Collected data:

------------------------------------------------------------------------

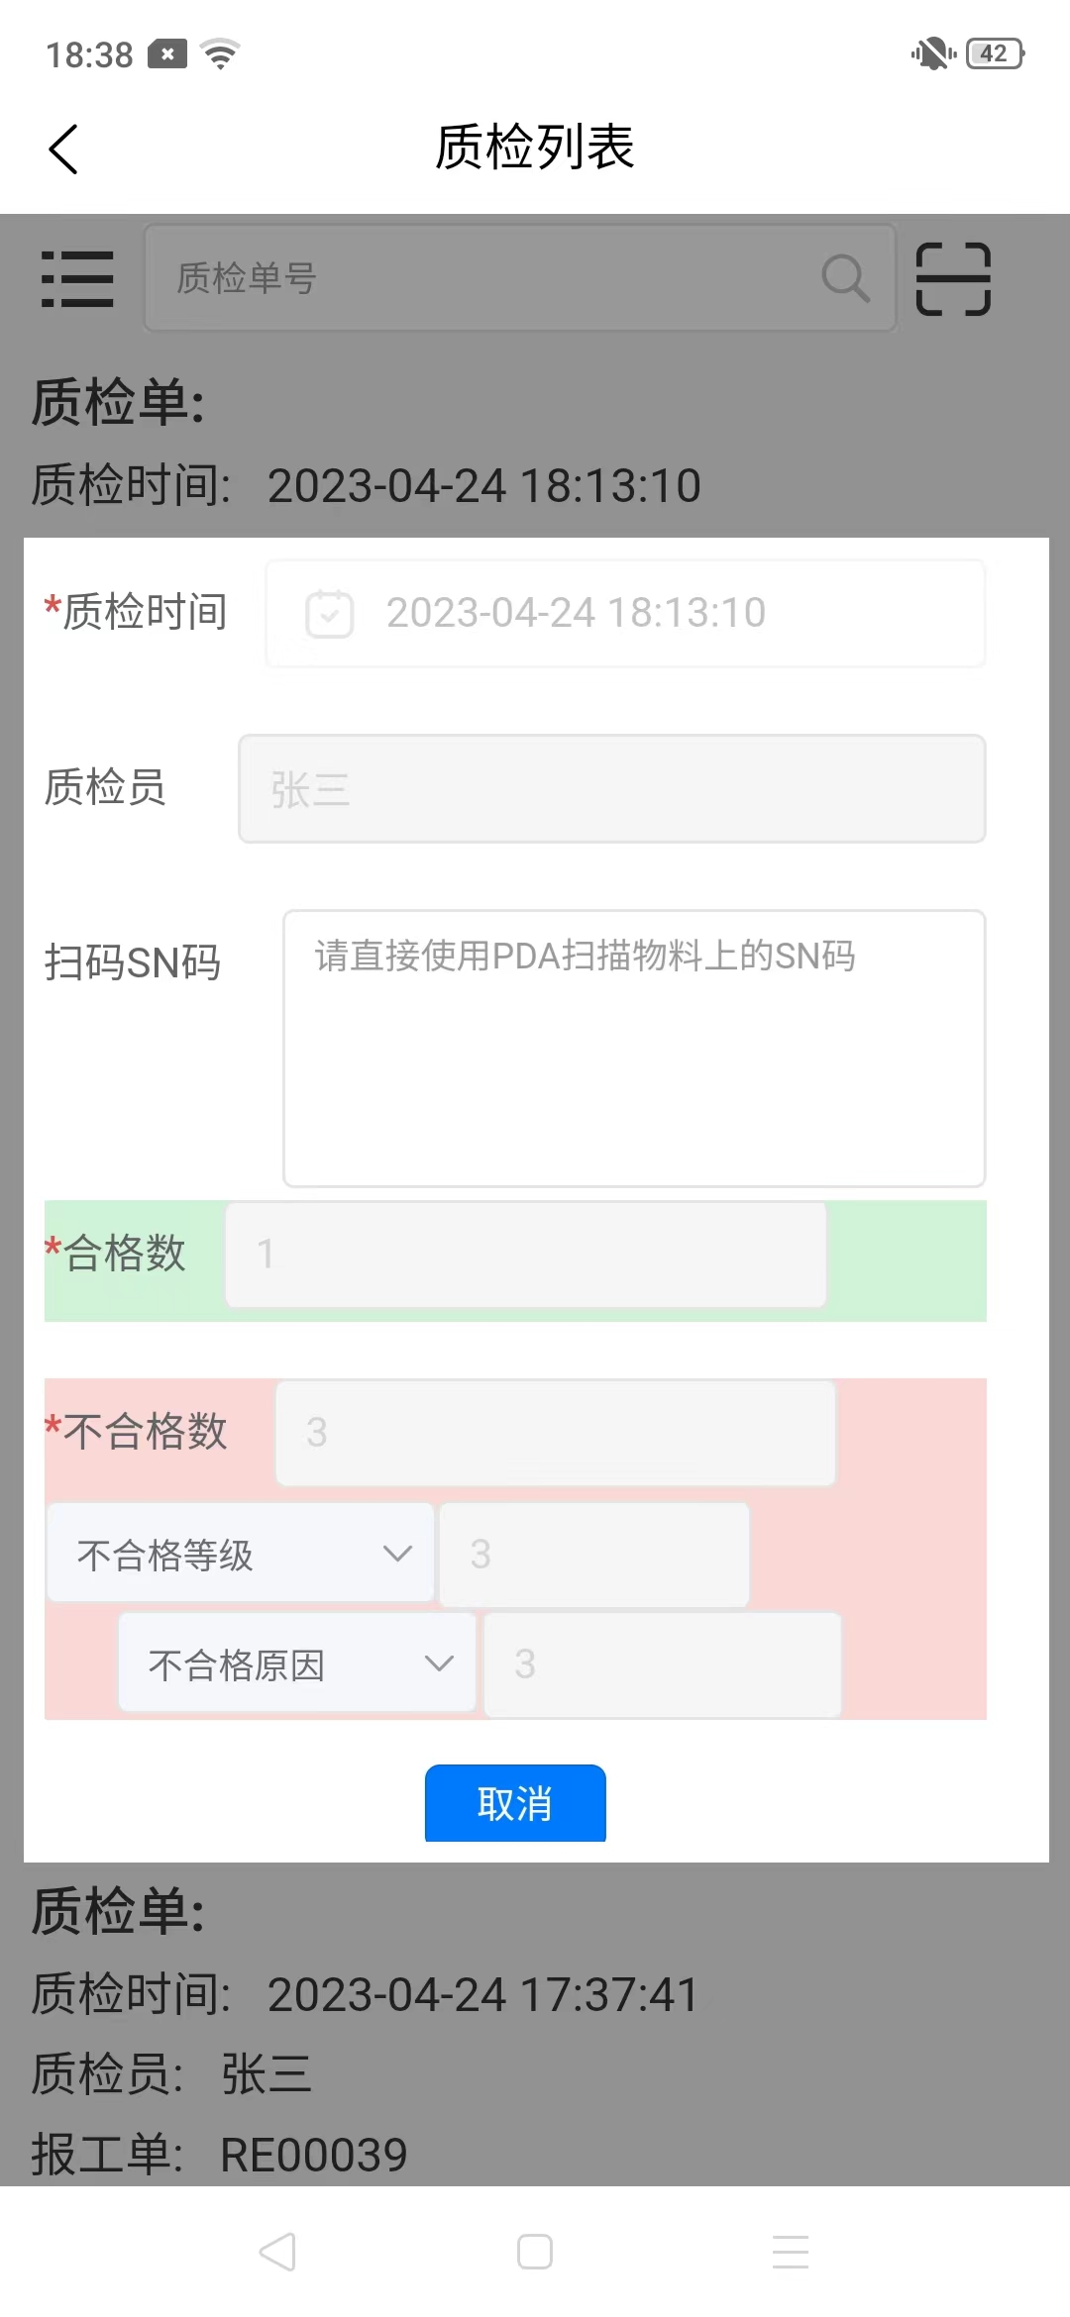
Task: Tap the 质检员 field showing 张三
Action: point(612,789)
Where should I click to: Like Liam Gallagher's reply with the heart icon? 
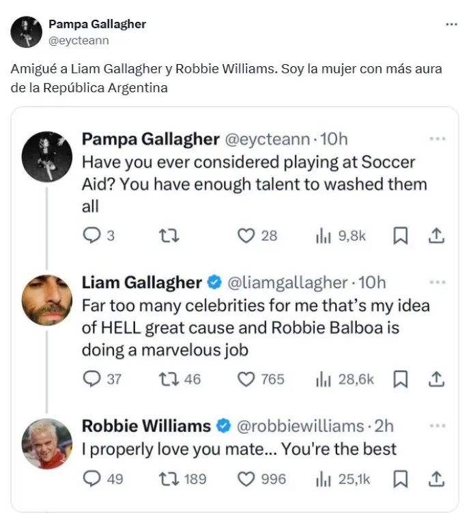[x=246, y=379]
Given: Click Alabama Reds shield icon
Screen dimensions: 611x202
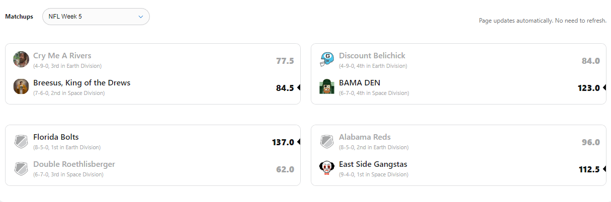Looking at the screenshot, I should click(x=327, y=141).
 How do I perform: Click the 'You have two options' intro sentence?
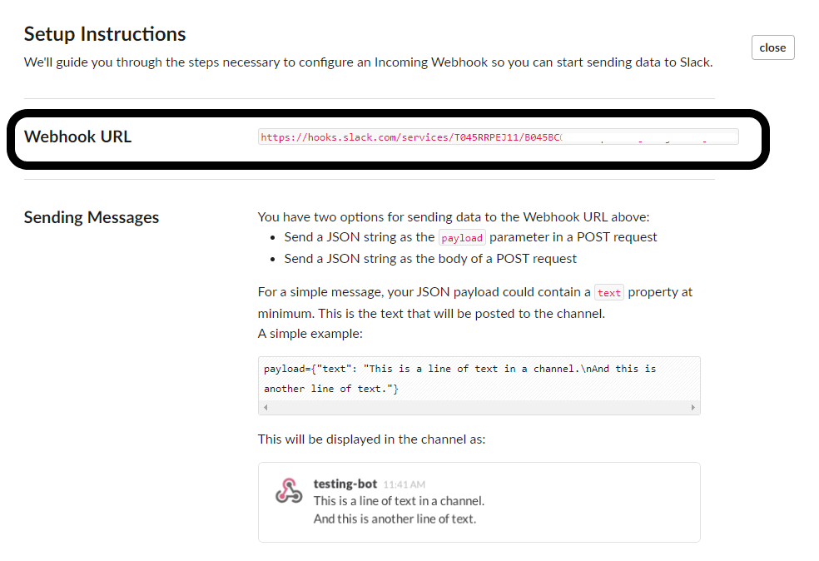(x=451, y=217)
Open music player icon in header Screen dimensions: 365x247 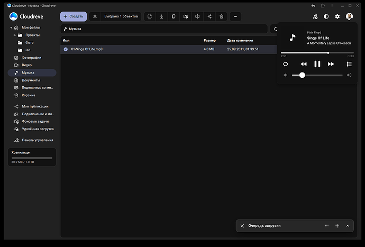click(x=315, y=17)
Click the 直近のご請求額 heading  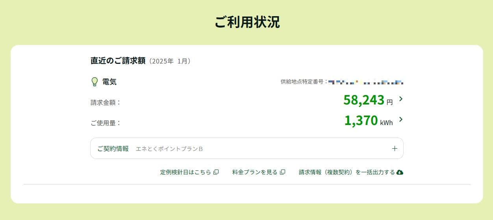(x=118, y=61)
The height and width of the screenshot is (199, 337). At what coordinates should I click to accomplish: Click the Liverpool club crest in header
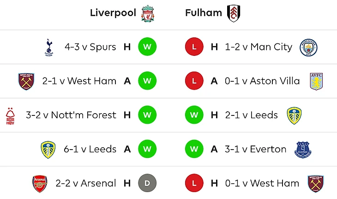click(148, 13)
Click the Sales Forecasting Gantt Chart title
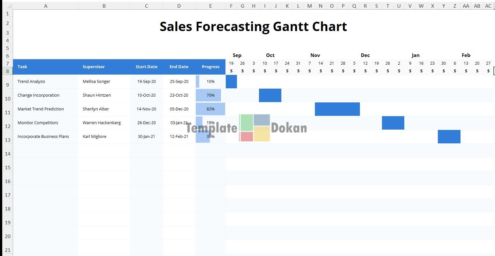The width and height of the screenshot is (495, 256). click(253, 26)
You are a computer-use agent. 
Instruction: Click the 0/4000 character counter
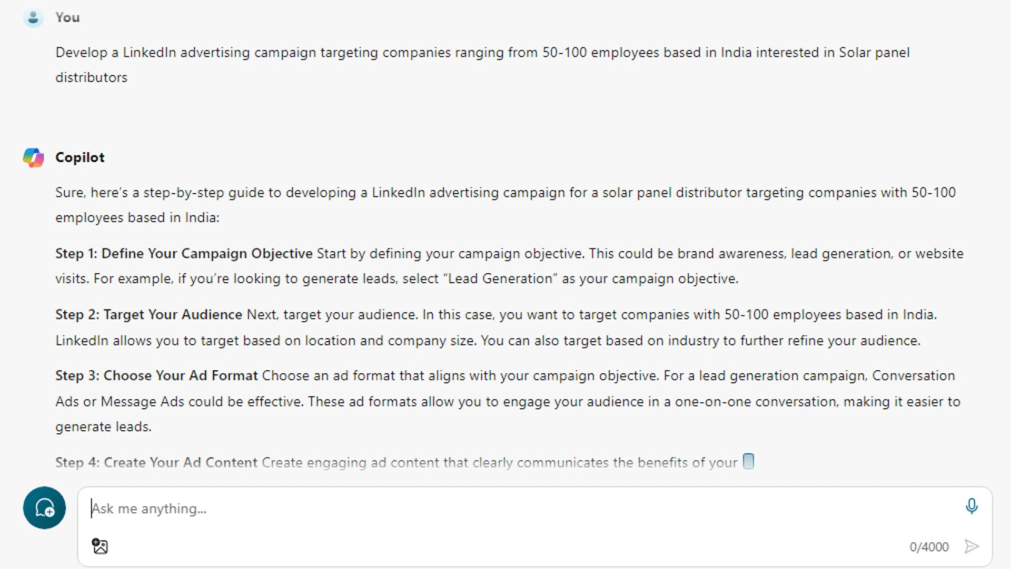point(929,547)
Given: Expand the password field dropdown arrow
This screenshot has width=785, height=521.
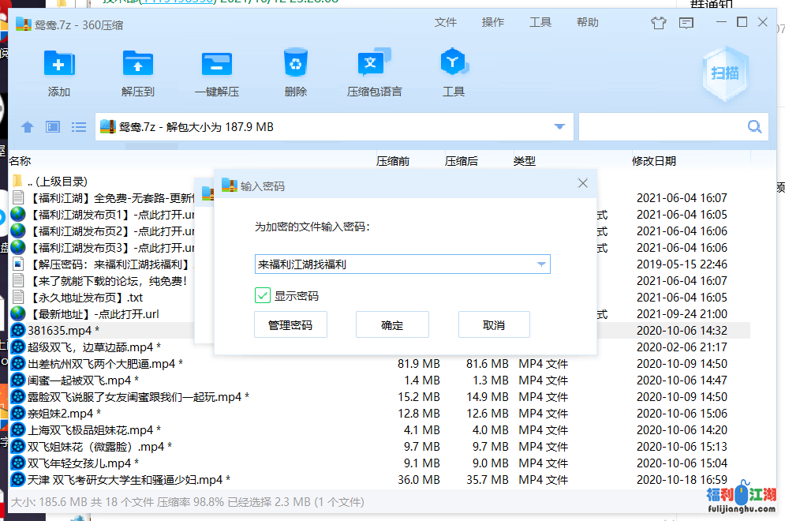Looking at the screenshot, I should pos(541,264).
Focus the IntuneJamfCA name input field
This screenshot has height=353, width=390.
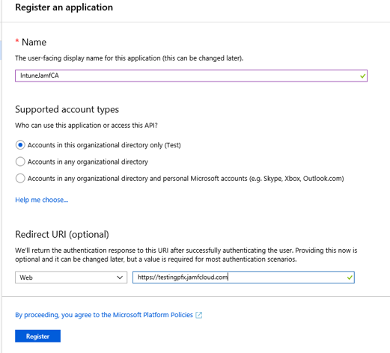pyautogui.click(x=191, y=76)
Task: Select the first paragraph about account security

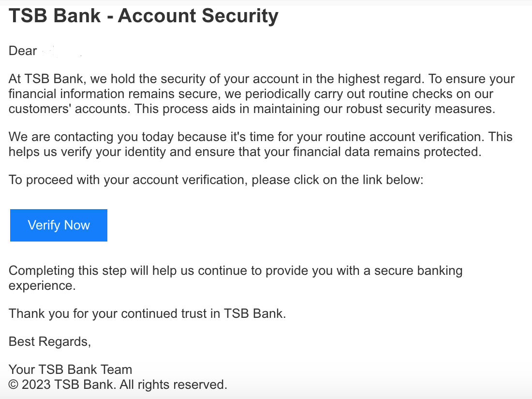Action: [x=261, y=94]
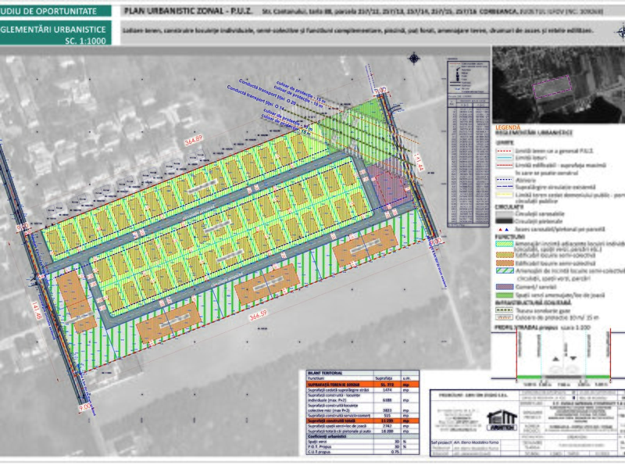Click the dark gray carriageway legend swatch
This screenshot has width=625, height=469.
[505, 215]
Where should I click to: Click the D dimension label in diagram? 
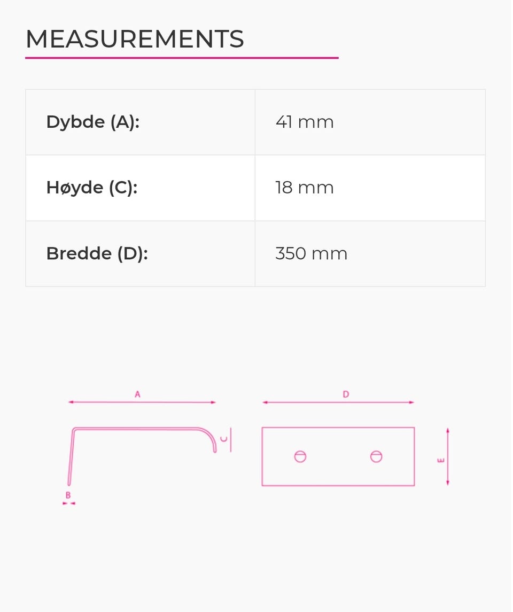point(346,394)
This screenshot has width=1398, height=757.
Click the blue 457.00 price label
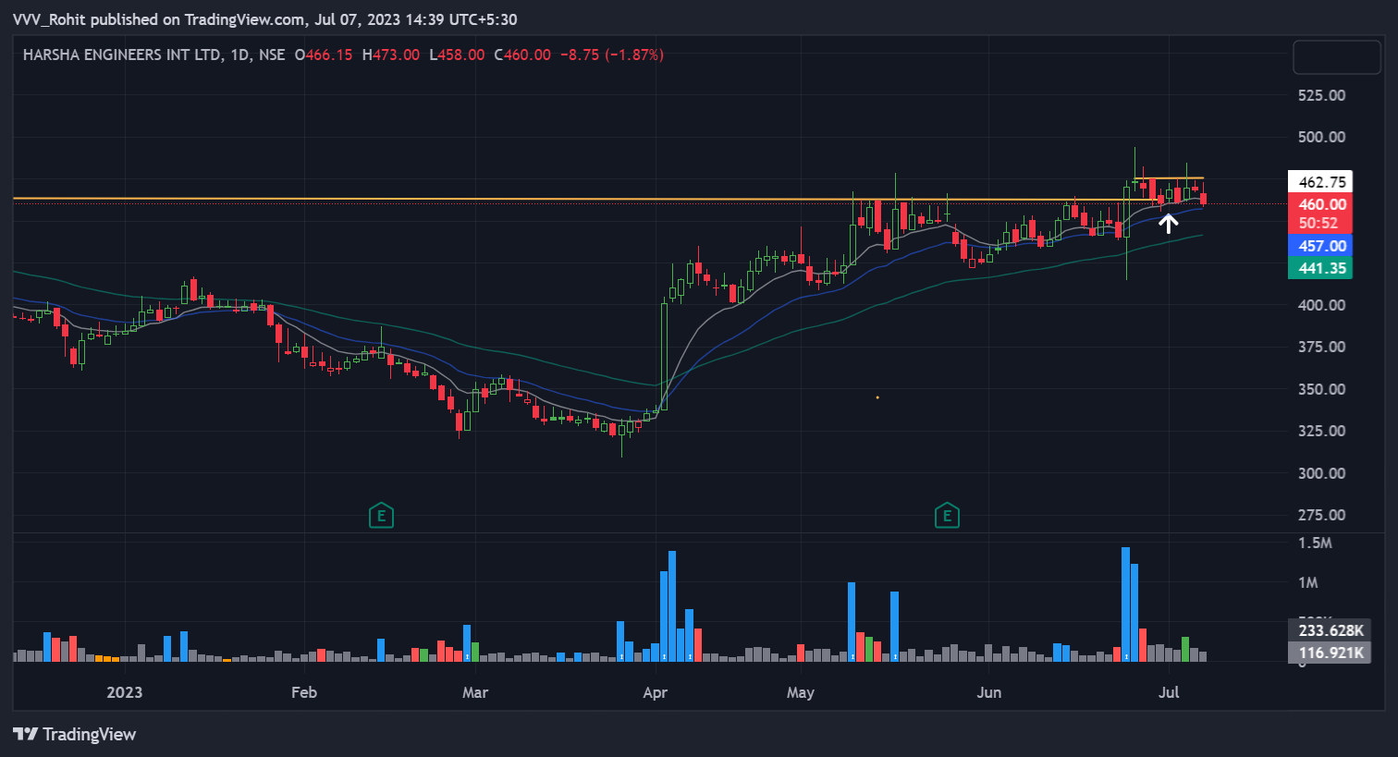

------------------------------------------------------------------------

**TASK DIRECTIONS**
Count every line that holds the word "Given" in the entries, and state the result alone.

**WRITTEN SOLUTION**
2